YOUR OBJECTIVE :: Will you write out the data exactly, excluding every picture?

RECORDS FOR THIS EXERCISE ::
▽
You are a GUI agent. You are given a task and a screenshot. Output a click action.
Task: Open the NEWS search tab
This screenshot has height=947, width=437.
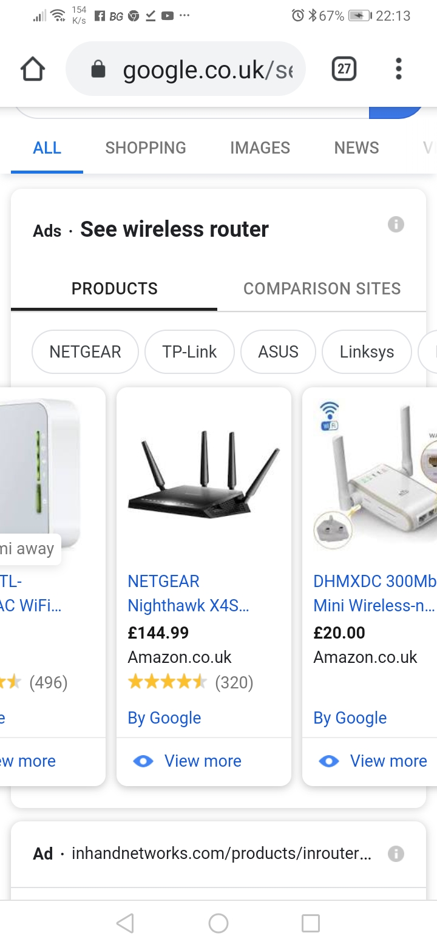tap(356, 148)
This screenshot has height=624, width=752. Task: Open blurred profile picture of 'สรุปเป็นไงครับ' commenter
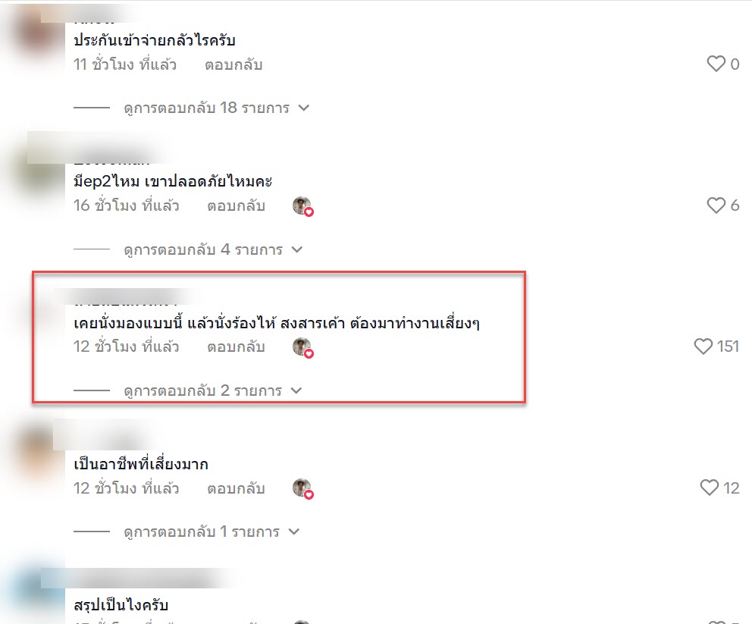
△
OUTPUT BELOW ::
You are a GUI agent. You are given a task and a screenshot. Output a click action.
Task: Open the NEWS search tab
This screenshot has height=947, width=437.
tap(356, 148)
This screenshot has height=624, width=752. Task: Open blurred profile picture of 'สรุปเป็นไงครับ' commenter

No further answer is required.